À certains moments clés de l’intrigue, la mise en page va se modifier pour refléter les émotions des personnages.

Par exemple, lors d’une scène de sexe intense sur le plan psychologique. On trouve cet agencement textuel :

extrait de la mise en page particulière de Les Furtifs d'Alain Damasio
note : il s’agit ici d’une photo du livre, le texte est un peu de travers par rapport à l’original (j’aurais pu faire plus droit mais il aurait fallu arracher la page :s)

L’intérêt de ce procédé est de renforcer l’immersion du lecteur. La mise en page devient littéralement le point de vue du personnage. Elle agit comme une caméra.

Ça peut donc être une astuce intéressante à intégrer dans vos romans. À vous de jouer !

Les changements de personnages dans Les Furtifs

Régulièrement sur les réseaux sociaux, je vois des auteurs qui se demandent s’il est possible de changer de personnages au sein d’un même chapitre.

Et ma réponse à cette question est…(roulement de tambours) : oui, c’est possible !

Par contre, il faut faire attention que le changement reste compréhensible pour le lecteur.

Généralement, la plupart des écrivains utilisent les points de suspension ou des astérisques pour signaler le nouveau personnage.

Dans Les Furtifs, Alain Damasio emploie une autre technique : les signes.

Chaque personnage se voit attribuer un signe et il revient au lecteur de deviner qui agit en fonction de signes typographiques et de sa façon de parler.

Les signes dans les Furtifs d'Alain Damasio permettent de délimiter les personnages

L’intérêt de ce procédé est qu’il force le lecteur à avoir une lecture active. Il doit s’impliquer pour comprendre l’histoire.

Le revers de la médaille, c’est que plusieurs lecteurs ne feront pas cet effort. Donc attention si vous envisagez d’intégrer un procédé similaire dans vos romans.

Foreshadowing typographique

À ma connaissance, c’est la première fois que je vois ce procédé dans un roman.

À un moment donné, dans Les Furtifs, on trouve ce passage :

Extrait du foreshadowing dans les furtifs d'Alain Damasio

Sur le moment, on ne comprend pas bien la signification de ces virgules, sauf que page 655, ces virgules apparaissent de nouveau.

Et devinez quoi ? Il se passe un truc en rapport avec la discussion avec l’un des personnages de la discussion.

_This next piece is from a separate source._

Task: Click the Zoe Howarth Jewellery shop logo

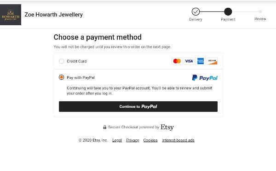Action: click(11, 15)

Alain Damasio s’est donc littéralement servi d’un signe de ponctuation pour créer un foreshadowing.

Si vous arrivez à réutiliser ce truc-là, chapeau !

La particularité du conditionnel dans Les Furtifs

Ça va devenir une habitude mais c’est encore une chose que je vois la première fois dans un roman.

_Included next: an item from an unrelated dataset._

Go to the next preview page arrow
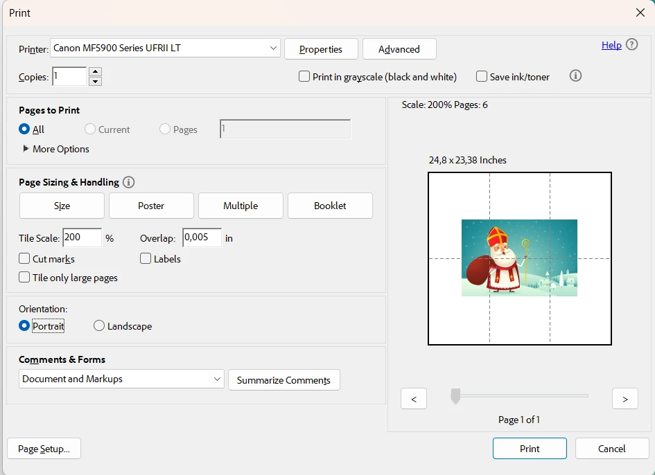The image size is (655, 475). 625,399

Pour simuler un effet de choc ou d’état second, Alain Damasio utilise le conditionnel pour parler d’événement en train de se dérouler.

Comme si la personne se dédoublait et que ce qui était en train de lui arriver ne se déroulait pas vraiment.

Et vous, vous avez déjà vu ça dans un autre livre ? Je suis curieux de le savoir.

Avant de lire la suite. Ne loupez plus mes astuces par mail. Inscrivez-vous à la newsletter et recevez en cadeau un ebook 🙂

Les inserts d’Alain Damasio

Dans le monde de Les Furtifs, la publicité est devenue omniprésente et intrusive.

Pour simuler cet effet, l’auteur de La Horde du Contrevent place au milieu des pensées des personnages des slogans publicitaires.

Comme une pub à la TV, elle coupe pendant un instant le court de l’histoire et renforce l’immersion.

extrait montrant les inserts dans les furtifs

Ce procédé est très intéressant, je trouve, car facilement transposable à n’importe quel roman.

Les pubs peuvent ainsi devenir :

  • des litanies (coucou l’Appel de Cthulhu !)
  • le susurrement d’une entité
  • de la télépathie
  • des extraits de discussion
  • etc.

Sur cette dernière astuce, il est temps de tirer ma révérence. Mais avant cela faisons un rappel de ce que vous avez appris et comment tirer parti de ces connaissances.

Au début de cet article, on se demandait pourquoi certains livres sont meilleurs que d’autres. Puis, nous avons vu que des astuces permettaient d’écrire de meilleurs romans.

C’est bien, mais ça n’est pas suffisant. Il faut maintenant pratiquer. Je vous conseille à ce titre de tester les techniques qui vous plaisent dans une nouvelle.

D’ailleurs, n’hésitez pas à me dire celles qui vous plaisent le plus et pourquoi pas un livre que vous aimeriez que j’analyse.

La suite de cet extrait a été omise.